For reference, take my Italian Meat Sauce recipe. It’s got the classic ragu vibe you’re thinking of – tomato, onion, garlic, and basil, with red wine and, of course, lots of meaty meat (mine calls for ground beef and sausage, but I know people who use pork neck, chunks of veal… pretty much anything).
Now, Bolognese does have meat (traditionally ground – or minced – if you want to be precise), but it also has more nuance.
You start with a mirepoix (rather, a soffritto since we’re talking Italian food here) and build up your sauce with meat and tomatoes, then work in wine and milk (it works, trust me). I finish this healthier Bolognese sauce with a dash of nutmeg, which is traditional, but not always used.
See? Layers. And while the ground meat is an important one, I promise you that ground chicken absolutely holds its own.
Is Chicken Bolognese Healthy?
With or without ground chicken, Bolognese pasta sauce isn’t inherently unhealthy. It’s chock full of vegetables and meat which means vitamins and minerals, fiber, and protein. However, ground beef has significantly more fat than ground chicken; by swapping out, the primary benefit is reducing the amount of fat and calories in the recipe.
If you need to make swaps based on dietary restrictions, there are several options. Gluten free serving suggestions are included below. If you need to go dairy free, oat and soy milk are good creamy plant-based alternatives – almond milk is too thin. Do not use lactose-free milk as it should not be boiled.
Red White or White Wine?
Shockingly enough, there is way more internet drama surrounding the evolution of pasta Bolognese than I ever imagined, and if you want to dive in, Google is your friend.
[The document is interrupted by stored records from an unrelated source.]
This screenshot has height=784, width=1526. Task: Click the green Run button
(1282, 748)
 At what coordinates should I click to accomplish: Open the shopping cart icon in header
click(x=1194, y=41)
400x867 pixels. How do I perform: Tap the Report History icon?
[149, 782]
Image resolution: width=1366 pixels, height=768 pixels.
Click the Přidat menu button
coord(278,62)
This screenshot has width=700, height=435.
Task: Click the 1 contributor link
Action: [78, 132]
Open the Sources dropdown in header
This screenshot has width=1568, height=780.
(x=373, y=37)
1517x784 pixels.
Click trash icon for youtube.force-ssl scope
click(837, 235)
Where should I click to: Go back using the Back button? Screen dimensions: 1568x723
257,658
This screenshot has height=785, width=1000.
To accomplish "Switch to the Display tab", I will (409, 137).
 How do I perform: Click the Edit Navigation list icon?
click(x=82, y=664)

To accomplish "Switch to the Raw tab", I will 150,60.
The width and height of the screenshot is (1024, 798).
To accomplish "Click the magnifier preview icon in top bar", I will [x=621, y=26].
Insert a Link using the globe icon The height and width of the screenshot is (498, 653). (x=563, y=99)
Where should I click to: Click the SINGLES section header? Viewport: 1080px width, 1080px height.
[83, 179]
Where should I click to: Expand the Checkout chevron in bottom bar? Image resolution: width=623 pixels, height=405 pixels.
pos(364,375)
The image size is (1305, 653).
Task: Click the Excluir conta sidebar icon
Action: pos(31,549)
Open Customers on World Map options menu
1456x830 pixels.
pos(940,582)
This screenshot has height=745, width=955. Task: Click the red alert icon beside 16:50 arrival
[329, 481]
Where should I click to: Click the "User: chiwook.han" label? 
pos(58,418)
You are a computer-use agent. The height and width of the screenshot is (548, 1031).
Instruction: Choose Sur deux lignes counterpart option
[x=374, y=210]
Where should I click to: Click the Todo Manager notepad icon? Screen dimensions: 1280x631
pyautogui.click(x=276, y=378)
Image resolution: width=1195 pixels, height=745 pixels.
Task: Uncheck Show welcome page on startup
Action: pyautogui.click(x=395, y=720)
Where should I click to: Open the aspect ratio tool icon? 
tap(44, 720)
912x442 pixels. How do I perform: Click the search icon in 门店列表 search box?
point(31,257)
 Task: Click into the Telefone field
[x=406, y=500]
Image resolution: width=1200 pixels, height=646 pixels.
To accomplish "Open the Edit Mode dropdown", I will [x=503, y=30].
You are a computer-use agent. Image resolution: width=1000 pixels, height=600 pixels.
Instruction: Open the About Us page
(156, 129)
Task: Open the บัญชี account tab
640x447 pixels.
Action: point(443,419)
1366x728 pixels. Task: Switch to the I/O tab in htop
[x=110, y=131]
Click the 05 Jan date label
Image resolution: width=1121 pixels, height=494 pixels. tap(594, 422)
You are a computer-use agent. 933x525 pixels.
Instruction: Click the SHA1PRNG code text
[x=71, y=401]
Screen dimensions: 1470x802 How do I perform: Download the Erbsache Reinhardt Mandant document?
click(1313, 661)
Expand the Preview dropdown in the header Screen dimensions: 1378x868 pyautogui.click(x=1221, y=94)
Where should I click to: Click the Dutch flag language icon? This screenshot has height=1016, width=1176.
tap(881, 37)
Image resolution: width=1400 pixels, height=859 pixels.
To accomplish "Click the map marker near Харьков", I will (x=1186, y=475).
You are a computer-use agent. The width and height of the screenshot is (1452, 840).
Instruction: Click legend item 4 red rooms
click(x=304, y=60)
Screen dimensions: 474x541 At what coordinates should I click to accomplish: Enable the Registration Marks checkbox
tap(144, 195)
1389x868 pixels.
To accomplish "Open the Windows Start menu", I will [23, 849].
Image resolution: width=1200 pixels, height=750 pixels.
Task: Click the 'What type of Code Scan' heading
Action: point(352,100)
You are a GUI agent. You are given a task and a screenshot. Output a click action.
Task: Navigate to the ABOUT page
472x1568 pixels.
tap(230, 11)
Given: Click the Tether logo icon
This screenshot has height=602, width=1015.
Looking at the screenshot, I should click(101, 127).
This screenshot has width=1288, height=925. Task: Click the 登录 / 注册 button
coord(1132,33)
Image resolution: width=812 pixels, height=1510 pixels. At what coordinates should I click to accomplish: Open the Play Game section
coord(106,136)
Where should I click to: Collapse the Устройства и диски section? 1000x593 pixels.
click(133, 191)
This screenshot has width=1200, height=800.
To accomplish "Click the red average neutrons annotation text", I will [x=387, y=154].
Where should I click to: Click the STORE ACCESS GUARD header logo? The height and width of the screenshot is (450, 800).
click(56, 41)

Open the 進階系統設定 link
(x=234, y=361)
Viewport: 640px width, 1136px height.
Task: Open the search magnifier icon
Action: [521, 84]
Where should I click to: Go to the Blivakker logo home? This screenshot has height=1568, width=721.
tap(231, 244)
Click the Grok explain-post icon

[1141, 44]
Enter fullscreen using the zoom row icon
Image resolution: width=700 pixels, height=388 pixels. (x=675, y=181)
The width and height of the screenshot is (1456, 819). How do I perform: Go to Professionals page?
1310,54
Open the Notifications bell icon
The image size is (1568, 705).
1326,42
For the purposes of this recipe, it’s safe to say that by the time Bolognese made it to our shores, it had developed into a recipe that predominantly featured ground beef and red wine.
Like classic beef Bolognese, meat is the star of show in chicken Bolognese, and red wine will overpower the poultry. So, while I use red wine for my beef Bolognese, white wine is much better suited for the more delicate flavor of chicken and works perfectly in this sauce.
How to Make Chicken Bolognese
Use ground chicken to make a healthier pasta Bolognese. Start by sautéing ingredients in layers to bring out their flavors, then simmer low and slow on the stovetop to build depth. Finish cooking the pappardelle noodles right in the sauce for perfect texture and flavor.
- Saute the ground chicken in butter and olive oil until no longer pink. Season with salt and pepper, and break into small chunks using a wood spoon.
- Add onions, carrots and celery, and saute with the chicken until the vegetables soften. Add garlic and cook until very fragrant.
- Deglaze the pot with white wine, scraping up the browned bits from the bottom of the pot. Continue cooking about 5 minutes until the wine is completely absorbed.
- Add the tomato paste and stir constantly for 1-2 minutes, then add the canned tomatoes and whole milk. Season with nutmeg, and place the bay leaf on top.
- Simmer 45 minutes to 1 hour uncovered, depending on desired consistency, stirring occasionally to prevent scalding.
- In final 20 minutes, cook the pasta according to package directions to 1-2 minutes below al dente, then reserve 1 cup of pasta water and drain.
- Add the cooked noodles and a quarter cup of pasta water to sauce. Toss until the noodles and sauce are well combined, then simmer 2-3 minutes more, until the noodles are cooked through.
- Serve right away, garnished with grated parmesan cheese and chopped basil. Enjoy!
- Cook Bolognese sauce in a heavy bottomed pan. A pot like a Dutch oven distributes heat more evenly so you don’t get hot spots that can cause the sauce to scald.
- Stirring the tomato paste into your sauce for a solid 1-2 minutes will help remove any “canned flavor”.
- Use white wine for chicken Bolognese – red wine is best for heavier meat sauces (like beef Bolognese).
- Don’t forget to save your pasta water! This starchy liquid gold will add more body to your sauce but will also thin it out as needed.
Best Noodles for Bolognese
Chunky sauces like Bolognese are best served over long wide noodles – more surface area to cover with that delicious sauce! Pappardelle or tagliatelle are my go-tos, but rigatoni and penne also work if you want a short pasta.
Can Gluten-Free Pasta Be Used?
You can absolutely substitute gluten-free noodles in this ground chicken pasta recipe. Just prepare according to the package directions. As an alternative, this “meaty” chicken Bolognese also has enough body to hold up served over polenta. To go completely grain-free, we also enjoy it spooned into roasted spaghetti squash “bowls”.
What to Serve with Chicken Bolognese
A meal unto itself, you don’t need much – if anything – to accompany ground chicken Bolognese for it to be a super satisfying meal.
Did you make this chicken bolognese sauce? I’d love to know how it turned out! Leave a comment and a rating below.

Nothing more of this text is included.